§ Görevler
[1] Schiller dörtlüğü üzerine yazıyı iki cümleyle özetleyin.
[2] Schiller dörtlüğü üzerine yazıya göre bu dörtlük hangi yılda kaleme alınmıştır?
[3] Schiller dörtlüğü üzerine yazıyı kaldığı yerden sürdürün.

“...der Mensch in seinem Wahn”
top of page

“...der Mensch in seinem Wahn”





Gerek lise öğrenimime, gerekse sevgili babamın kültür dağarına borçlu olduğum, büyük Alman ozanı Friedrich Schiller’in şu dörtlüğü son haftalarda yeniden kulaklarımda çınlıyor sık sık:


Gefaehrlich ist’s den Leu zu wecken,

verderblich ist des Tigers Zahn,

jedoch der schrecklichste der Schrecken,

das ist der Mensch in seinem Wahn.


Türkçe’ye “Aslanı uyandırmak tehlikelidir / yıkıcıdır, kaplanın dişi / ancak korkuların en korkuncu / çılgınlık içindeki insanoğludur” olarak çevirebileceğimiz bu özdeyiş 1798 yılında kaleme alınmışsa da, ne yazık ki ilk çağlardan günümüze dek geçerliliğini sürdürüyor... Hele, kendilerine bir zamanlar “ozanlar ve düşünürlerin halkı” tanımlamasını yakıştırmış olan Alman ulusu, özellikle 1933-1945 yılları arasında önder saydıkları o çılgın kişiye uyarak giriştikleri vahşetleriyle, keza bile bile bunlara göz yummalarıyla, vatandaşları Schiller’i ne denli haklı çıkardıkları apaçık ortadadır!



İşte bu türdeki bir çılgınlığı yeniden yaşıyoruz: Yıllardır “Büyük Rusya” ülküsüne kapılmış olan Putin, bunu Çeçenistan ve Gürcistan, ardından da Kırım maceralarıyla sürdürmüş ve son birkaç haftadır tüm Ukrayna’ya da yaymaya çalışmıştı. Ancak bir yandan Rus ordularının beklenmeyen beceriksizliği, diğer yandan Zelenski’nin önderliğindeki yerel halkın özverili dayanışması sonucu bu ülkeyi ilhak etmek bir yana, eline geçirmeye çalıştığı başkent Kiev ile Ukrayna’ın kuzey/batı bölgelerinden geriye çekilmek zorunda kaldı... Ne var ki bunu yaparken, askerlerinin çeşitli kasaba ve köylerde gerçekleştirdikleri vahşetler, birer savaş suçu olarak belgenlenmeye başlanmış olup, çatışmaların başından beri Mariupol gibi kentlere uygulanmış, Orta çağı andıran kuşatmalara yeşil ışık yakan Putin ile yandaşlarını insanlık suçları zanlıları düzeyine getirmiştir.

§ Çıkarılan Veriler
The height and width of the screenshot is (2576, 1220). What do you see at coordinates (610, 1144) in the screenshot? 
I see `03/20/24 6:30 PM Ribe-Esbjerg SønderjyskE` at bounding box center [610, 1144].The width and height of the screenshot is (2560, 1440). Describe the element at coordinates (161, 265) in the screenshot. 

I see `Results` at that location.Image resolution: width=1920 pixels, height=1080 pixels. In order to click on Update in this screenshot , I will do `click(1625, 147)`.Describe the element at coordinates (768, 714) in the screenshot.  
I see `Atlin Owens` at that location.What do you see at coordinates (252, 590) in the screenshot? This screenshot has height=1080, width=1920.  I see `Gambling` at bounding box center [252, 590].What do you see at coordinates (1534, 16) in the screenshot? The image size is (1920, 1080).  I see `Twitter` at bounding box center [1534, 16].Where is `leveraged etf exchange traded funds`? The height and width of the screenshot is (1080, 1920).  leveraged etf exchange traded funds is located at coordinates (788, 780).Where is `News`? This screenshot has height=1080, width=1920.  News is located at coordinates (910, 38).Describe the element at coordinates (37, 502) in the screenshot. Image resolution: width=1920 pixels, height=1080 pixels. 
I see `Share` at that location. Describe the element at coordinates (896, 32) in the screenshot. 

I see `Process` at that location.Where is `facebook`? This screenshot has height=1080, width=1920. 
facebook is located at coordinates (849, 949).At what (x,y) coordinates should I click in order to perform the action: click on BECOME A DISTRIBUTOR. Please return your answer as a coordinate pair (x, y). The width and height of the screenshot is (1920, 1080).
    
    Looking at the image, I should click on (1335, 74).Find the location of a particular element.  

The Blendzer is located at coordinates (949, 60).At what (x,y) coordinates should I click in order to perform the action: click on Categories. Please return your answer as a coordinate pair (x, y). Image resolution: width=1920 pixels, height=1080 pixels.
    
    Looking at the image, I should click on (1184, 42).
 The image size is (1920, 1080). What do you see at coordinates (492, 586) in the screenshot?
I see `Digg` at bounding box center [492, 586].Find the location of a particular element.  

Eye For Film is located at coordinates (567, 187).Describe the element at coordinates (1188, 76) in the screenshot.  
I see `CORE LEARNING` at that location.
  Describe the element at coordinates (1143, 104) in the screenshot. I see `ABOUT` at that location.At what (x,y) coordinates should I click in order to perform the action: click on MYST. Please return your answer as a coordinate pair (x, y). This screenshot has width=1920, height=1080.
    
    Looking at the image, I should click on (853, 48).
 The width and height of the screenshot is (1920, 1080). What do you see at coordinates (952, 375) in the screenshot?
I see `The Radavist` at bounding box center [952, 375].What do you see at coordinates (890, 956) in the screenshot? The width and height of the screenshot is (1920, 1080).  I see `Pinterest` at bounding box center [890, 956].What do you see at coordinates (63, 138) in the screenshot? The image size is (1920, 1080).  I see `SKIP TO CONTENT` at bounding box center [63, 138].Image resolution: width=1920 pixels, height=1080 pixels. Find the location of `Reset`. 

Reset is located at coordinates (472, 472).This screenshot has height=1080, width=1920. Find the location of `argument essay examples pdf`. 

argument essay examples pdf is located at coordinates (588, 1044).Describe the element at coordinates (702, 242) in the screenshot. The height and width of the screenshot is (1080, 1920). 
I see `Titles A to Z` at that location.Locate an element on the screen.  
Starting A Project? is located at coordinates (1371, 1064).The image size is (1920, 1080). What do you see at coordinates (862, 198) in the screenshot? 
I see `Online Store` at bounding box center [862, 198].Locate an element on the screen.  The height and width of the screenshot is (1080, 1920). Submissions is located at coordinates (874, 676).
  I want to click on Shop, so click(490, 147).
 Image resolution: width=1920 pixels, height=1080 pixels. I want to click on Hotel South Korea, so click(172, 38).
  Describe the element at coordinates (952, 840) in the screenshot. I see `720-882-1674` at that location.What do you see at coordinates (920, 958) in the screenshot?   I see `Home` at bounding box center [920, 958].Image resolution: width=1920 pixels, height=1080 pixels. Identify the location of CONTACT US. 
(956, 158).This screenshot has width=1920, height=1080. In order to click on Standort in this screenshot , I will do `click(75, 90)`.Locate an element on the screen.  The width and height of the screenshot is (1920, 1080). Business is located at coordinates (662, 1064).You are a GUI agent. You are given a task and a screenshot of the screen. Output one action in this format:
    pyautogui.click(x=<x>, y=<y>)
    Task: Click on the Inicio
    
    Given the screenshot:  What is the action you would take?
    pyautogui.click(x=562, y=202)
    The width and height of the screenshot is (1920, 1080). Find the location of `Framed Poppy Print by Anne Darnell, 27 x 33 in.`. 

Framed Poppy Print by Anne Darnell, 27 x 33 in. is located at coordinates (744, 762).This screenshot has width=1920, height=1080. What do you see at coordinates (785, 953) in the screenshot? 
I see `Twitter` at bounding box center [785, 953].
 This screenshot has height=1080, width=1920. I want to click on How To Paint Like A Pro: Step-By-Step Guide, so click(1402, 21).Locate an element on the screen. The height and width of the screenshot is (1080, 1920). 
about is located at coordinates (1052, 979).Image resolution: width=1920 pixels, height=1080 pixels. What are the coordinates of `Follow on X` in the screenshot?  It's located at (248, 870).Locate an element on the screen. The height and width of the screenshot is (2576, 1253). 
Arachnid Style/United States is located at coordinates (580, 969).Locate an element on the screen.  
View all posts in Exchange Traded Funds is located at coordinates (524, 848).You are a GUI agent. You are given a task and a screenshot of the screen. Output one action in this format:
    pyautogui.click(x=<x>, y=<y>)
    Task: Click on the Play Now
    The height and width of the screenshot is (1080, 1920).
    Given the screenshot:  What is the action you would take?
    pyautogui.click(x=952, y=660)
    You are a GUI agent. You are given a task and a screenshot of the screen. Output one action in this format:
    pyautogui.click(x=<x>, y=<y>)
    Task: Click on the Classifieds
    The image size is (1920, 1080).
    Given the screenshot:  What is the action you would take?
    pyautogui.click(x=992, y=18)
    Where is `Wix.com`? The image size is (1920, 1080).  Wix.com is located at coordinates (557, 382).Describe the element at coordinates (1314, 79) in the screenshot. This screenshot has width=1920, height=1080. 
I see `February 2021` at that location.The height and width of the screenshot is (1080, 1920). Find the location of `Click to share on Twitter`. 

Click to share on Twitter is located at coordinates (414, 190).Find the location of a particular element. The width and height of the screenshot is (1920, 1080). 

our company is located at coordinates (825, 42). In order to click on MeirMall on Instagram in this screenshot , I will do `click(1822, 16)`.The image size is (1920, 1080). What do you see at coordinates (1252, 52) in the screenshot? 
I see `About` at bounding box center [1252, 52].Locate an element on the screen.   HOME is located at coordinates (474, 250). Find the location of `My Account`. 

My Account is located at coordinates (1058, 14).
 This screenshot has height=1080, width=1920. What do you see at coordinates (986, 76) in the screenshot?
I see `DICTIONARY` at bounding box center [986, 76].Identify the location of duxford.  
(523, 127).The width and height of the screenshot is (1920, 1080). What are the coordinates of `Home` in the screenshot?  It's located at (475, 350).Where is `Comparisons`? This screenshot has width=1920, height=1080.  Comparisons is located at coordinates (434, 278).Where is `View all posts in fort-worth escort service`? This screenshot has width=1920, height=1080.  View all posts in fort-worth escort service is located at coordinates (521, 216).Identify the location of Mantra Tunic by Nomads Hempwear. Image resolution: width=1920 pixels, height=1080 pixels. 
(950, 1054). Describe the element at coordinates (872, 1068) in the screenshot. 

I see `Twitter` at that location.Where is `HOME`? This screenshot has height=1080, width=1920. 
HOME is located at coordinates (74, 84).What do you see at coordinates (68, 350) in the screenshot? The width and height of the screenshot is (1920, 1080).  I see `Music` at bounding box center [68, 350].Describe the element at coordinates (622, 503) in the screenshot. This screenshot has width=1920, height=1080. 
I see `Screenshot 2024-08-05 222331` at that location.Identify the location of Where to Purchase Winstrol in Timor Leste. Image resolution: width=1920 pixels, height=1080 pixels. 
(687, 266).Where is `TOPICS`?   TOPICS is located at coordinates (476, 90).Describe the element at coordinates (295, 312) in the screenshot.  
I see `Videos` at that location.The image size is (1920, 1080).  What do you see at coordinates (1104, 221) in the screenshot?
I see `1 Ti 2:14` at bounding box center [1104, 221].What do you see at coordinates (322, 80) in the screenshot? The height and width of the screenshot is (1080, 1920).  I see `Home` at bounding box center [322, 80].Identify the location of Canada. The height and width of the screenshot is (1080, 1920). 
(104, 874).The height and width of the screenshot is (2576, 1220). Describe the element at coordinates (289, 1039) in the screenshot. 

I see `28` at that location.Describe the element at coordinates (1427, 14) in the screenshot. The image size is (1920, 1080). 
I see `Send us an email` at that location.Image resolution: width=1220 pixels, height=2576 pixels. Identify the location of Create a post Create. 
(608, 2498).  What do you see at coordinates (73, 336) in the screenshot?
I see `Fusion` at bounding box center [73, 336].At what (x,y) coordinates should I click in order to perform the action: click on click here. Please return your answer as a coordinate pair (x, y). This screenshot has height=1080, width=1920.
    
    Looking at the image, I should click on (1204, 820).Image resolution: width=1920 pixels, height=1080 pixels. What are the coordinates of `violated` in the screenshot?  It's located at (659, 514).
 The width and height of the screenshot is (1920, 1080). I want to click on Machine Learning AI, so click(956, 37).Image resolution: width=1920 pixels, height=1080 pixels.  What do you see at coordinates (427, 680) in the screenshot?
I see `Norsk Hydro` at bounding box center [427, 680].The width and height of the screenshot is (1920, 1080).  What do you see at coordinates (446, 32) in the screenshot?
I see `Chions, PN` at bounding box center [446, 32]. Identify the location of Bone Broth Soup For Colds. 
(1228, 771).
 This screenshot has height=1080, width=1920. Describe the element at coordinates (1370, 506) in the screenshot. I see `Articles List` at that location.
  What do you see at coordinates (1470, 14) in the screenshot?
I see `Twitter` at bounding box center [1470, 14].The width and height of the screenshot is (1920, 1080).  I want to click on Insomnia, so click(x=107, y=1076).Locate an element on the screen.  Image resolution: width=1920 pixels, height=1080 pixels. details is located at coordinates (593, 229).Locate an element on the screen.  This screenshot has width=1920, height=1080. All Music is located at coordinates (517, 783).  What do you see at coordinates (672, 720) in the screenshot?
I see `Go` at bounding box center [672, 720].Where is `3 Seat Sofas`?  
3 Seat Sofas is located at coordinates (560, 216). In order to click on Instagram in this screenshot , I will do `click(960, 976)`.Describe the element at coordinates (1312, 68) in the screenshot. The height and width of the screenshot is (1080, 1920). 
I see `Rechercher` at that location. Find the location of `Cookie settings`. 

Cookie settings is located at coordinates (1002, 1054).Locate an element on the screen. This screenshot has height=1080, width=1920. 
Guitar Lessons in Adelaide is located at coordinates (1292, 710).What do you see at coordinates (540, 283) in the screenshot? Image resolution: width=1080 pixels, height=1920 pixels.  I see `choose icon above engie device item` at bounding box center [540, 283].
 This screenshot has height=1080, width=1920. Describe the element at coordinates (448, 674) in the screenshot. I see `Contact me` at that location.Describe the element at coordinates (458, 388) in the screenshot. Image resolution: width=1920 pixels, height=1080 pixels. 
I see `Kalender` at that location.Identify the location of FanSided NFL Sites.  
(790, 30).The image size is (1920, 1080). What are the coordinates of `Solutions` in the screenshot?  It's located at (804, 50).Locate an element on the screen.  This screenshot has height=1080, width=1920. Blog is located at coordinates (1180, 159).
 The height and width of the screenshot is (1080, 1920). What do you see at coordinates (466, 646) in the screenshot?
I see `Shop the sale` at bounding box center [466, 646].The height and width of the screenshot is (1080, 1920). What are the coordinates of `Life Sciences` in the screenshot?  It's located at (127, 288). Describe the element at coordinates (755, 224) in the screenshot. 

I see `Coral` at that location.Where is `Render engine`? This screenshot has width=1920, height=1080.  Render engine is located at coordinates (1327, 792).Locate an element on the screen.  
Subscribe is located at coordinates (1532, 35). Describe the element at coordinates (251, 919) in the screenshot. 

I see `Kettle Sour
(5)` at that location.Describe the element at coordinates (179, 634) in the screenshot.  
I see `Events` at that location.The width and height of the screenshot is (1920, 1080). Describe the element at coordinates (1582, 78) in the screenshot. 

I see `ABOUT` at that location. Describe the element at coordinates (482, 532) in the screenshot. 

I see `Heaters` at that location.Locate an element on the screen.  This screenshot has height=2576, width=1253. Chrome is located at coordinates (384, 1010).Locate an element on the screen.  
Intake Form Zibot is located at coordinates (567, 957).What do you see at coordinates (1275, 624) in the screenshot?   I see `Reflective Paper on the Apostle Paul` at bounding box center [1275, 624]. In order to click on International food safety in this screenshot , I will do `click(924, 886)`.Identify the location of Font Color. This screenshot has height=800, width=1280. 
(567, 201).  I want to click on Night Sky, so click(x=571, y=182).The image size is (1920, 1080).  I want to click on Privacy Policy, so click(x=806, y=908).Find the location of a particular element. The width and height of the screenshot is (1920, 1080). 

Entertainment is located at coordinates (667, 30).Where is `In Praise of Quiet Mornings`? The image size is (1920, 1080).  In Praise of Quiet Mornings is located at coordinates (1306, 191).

§ Görev Yanıtları
[1] Yazar, Schiller'in 1798'de kaleme aldığı ve çılgınlık içindeki insanı korkuların en korkuncu sayan dörtlüğünün ilk çağlardan bu yana geçerliliğini koruduğunu, Alman ulusunun 1933-1945 yıllarındaki vahşetlerinin de bunu açıkça gösterdiğini belirtiyor. Aynı türden bir çılgınlığın bugün "Büyük Rusya" ülküsünü Ukrayna'ya yaymaya çalışan Putin'le yeniden yaşandığını, Putin'in Kiev ile kuzey/batı bölgelerinden geri çekilmek zorunda kaldığını ve askerlerin vahşetlerinin savaş suçu olarak belgelenmeye başladığını aktarıyor.

[2] 1798 yılında.

[3]
Ancak bu gelişmenin ardından sadece Putin’e suç yükleyemeyiz... Nasıl ki Hitler’i yüreklendiren, Avrupa’nın gevşek tutumu olmuşsa (bknz. 1938 Münih Konferansı), özellikle 20. Yüzyıl’ın ikinci yarısında hüküm süren anti faşist “never again” felsefesi ve genişlemiş Avrupa Birliği’nin rahat liberalizmi ile gelen “körlük”, Rusya’da gelişmekte olan otokratik yönetimin farkına varılmamasına yol açmıştı... (Bu konuda Anne Applebaum’un ABD’de yayımlanan Atlantic dergisindeki şu son yazısını salık veririm:



Üstüne üstlük, son yıllarda Ukrayna’ya yakıştırılan NATO üyeliği, Schiller’in uyarmış olduğu üzere, “aslanı uyandıracaktı”!



Peki, Ukrayna’da işlenmiş ve halen işlenmekte olan tüm bu vahşetin ardından, emir-kumanda zincirinin değişik halkalarındaki suçlular ne olacak? Başta Putin’e Den Haag İnsan Hakları Mahkemesi yolu görünecek mi? Alman Süddeutsche Zeitung’a bir söyleşi veren İngiltere’nin MI6 gizli servisi eski Rusya uzmanı Christopher Steele, Putin’in yerine çok geçmeden kendi çevresinden birinin geleceğini ve Batı ile uzlaşacağını, aynı zamanda ona da bir çeşit “dokunulmazlık” tanıyacağını öngörüyor...



Steele’in bu söylediklerine inanmak, oldukça güç – hele “Batı”nın ekonomik dürtülerle bu denli itibarsız (“kaypak”!) olabileceğine... Ancak, ozanın 224 yıl önce savladığı gibi, insanoğlu korkulacak derecede “çılgın” olabiliyor elbet!


*****

Değerli okurlar, geçen gün bir dostum, Aşkenaz Mizahı konulu kitabımı piyasada bulamadığından sitem etti. Bunun üzerine kısa bir araştırma yaptım ve bugüne dek Türkiye'de çıkmış olan tüm kitaplarımı aynı anda satışa sunan şu siteyi buldum; ilgisi olanlara duyurmak isterim...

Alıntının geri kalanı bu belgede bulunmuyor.